If you just want to use it as an ethernet connected modem/router, turning off / disabling the wireless radio in the router should be all you need to do.


----------



## Blittzin (Nov 20, 2011)

Thanks for helping me. I turned off the button on the front. I changed some settings that I'm hoping didn't do more harm than good. wireless primary network I disabled. I disabled napt. There's so many settings I didn't realize before I bought it or I would have gotten the 6180. I'm trying not to bottleneck and keep my router part of the modem safe, and not lose bandwidth too. I hope I didn't mess with too many settings. Thanks again for helping me, especially at this busy time of year. Peace always to you and yours.


----------



## Blittzin (Nov 20, 2011)

I forgot to mention that I wanted to eliminate the router alltogether. Later I might hook up my dlink. But I'm mainly trying to make it just a modem for a wired one pc setup. I appreciate you taking time to help me. I'm a network noob.


----------



## Triple6 (Dec 26, 2002)

I actually wouldn't recommend disabling the router functions of the unit, keep them enabled and use them as an extra level of security; the router includes a firewall. I know you have a D-Link router that you were thinking of maybe using down the road, I'd advise you stay strictly with this unit and not connect the router as it'll simplify the setup and eliminate an extra point of failure.


----------



## Blittzin (Nov 20, 2011)

Hi triple6. I have norton enabled I turn all firewalls off during gaming. It sounds like I should restore the modem to factory and set up a router password. I'm paranoid about losing bandwidth or a data breach from somebody using my router. I've used rainbow table to crack passwords on my own pc when I needed to recover data from a pc I hadn't used since 2007. I'm kind of paranoid. How easy would it be for a resourceful kid or somebody who knows their stuff to hack the router, especially when I have no firewall going at all? Thanks again, you and etaf are always kind and take time to help me. Have a great x-mas.


----------



## Triple6 (Dec 26, 2002)

Why do turn off the firewall during gaming? I wouldn't be doing that if you are worried about security. 
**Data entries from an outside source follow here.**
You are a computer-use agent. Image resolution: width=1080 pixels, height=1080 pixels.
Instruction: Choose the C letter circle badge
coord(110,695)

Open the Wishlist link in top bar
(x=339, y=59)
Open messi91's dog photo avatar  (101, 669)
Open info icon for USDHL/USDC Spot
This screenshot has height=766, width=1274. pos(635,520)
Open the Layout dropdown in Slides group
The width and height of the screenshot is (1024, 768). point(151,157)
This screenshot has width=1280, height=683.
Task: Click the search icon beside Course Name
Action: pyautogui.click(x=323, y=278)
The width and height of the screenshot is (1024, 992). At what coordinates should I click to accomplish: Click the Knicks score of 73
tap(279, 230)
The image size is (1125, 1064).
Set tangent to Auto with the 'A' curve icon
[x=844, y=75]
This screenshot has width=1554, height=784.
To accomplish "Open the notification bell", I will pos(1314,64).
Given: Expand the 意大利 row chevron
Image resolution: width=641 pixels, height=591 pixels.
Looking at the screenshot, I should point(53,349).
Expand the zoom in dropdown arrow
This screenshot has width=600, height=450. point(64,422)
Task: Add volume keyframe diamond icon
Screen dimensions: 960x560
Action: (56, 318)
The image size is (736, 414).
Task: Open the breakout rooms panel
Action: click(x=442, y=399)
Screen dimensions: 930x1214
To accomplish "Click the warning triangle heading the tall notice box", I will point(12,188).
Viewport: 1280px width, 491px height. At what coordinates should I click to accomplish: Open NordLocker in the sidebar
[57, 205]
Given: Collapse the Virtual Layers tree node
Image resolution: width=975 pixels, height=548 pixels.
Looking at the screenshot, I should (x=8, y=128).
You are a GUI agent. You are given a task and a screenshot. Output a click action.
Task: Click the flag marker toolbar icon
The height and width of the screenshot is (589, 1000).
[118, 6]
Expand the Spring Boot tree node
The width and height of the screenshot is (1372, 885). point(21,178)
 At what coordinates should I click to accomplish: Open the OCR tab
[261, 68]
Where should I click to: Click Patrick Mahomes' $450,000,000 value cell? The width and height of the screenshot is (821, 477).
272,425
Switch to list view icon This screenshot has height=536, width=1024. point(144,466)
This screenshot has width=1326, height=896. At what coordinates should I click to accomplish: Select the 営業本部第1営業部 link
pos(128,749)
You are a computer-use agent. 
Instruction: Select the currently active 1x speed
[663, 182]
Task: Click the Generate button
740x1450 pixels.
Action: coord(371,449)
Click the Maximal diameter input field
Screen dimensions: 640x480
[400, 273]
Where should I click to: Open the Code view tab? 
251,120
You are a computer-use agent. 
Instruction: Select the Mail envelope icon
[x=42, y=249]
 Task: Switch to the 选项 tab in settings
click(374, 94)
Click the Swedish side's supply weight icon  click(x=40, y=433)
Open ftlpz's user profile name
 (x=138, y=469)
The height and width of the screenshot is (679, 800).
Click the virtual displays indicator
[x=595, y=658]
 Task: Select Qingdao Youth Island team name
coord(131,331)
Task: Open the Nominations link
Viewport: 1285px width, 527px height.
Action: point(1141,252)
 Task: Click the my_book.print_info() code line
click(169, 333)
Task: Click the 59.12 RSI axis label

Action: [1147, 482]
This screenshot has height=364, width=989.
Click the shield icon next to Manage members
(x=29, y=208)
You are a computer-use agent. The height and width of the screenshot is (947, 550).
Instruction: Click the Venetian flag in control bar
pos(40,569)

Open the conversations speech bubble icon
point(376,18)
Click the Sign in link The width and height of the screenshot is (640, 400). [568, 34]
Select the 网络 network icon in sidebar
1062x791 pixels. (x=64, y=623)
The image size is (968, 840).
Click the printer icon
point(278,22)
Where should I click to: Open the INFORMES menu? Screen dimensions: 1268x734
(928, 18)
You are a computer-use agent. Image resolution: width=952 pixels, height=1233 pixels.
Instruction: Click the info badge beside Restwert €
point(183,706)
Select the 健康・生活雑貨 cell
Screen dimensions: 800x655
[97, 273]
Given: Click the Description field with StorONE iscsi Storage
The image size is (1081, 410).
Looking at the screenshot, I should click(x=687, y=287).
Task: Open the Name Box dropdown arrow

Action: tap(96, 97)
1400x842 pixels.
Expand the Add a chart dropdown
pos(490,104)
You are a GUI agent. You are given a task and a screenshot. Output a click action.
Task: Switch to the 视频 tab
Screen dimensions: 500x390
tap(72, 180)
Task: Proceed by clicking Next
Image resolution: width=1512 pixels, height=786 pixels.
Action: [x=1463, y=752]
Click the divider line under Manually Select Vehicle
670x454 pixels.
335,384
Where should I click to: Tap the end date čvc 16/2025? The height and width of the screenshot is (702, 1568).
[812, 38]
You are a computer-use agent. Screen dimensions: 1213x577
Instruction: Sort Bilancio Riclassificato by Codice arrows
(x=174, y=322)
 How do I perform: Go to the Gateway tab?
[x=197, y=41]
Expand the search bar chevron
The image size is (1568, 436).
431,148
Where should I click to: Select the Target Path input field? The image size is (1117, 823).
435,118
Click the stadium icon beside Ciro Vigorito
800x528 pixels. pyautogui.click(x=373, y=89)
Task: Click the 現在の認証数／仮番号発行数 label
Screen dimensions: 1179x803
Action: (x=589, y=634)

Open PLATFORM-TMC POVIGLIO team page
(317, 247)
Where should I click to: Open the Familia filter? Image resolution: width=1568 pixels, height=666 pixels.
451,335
What you should do is change the router's login passwords, ensure that remote management is off, and either enable wireless security, WPA2 or turn off the wireless completely. Thats all you need to do to secure the unit.


----------



## dlsayremn (Feb 10, 2008)

Simplistic expaination,but

On the LAN side with the radio turned off, no wired connection, no access.

Firewalls, NAPT (NAT) on your router (modem) set rules that controll access from the internet. 
Those settings determine what internet IP's can acess your LAN from the internet and what ports they can use.
Withe them turned off, almost any internet source can access your router (modem).

If you have a setup with separate modem and router, and the router is the only thing connected to the modem, then turning the firewall and NAT off on one of them could improve gaming.


----------



## Blittzin (Nov 20, 2011)

It's just too help gaming performance. Thanks for helping me I'm going to post a couple of screenshots of a couple of settings. You guys have been very kind to help me.


----------



## Blittzin (Nov 20, 2011)

Thanks to you as well for helping me especially at Christmas. I'll show you a couple of screenshots of settings I may have wrong. I'm sorry for not buying the 6180. I bought this for my "alleged" 50 meg package from my local cable company. It has more allowed bandwidth and I thought since I'm building around sata 3 and a hard drive with 64 mb cache I would hopefully take advantage of gaming by shutting the router off completely. I had no idea what a nightmare this would be. I really had no idea what I was getting myself into. Thanks to both of you peace to you and yours always. I'll post some screenshots I think it might help make this less time-consuming. P.S. they have me locked into 1 upstream channel and they're choking me off or throttling me at 95 percent plus packet loss. All my time and money spent on what I like to do when I'm not able to get outdoors not to mention both of your kindness and time spent helping me is kind of undermined I think by my cable company.


----------



## Triple6 (Dec 26, 2002)

I don't think you need to disable the firewall to improve gaming performance when its properly setup. 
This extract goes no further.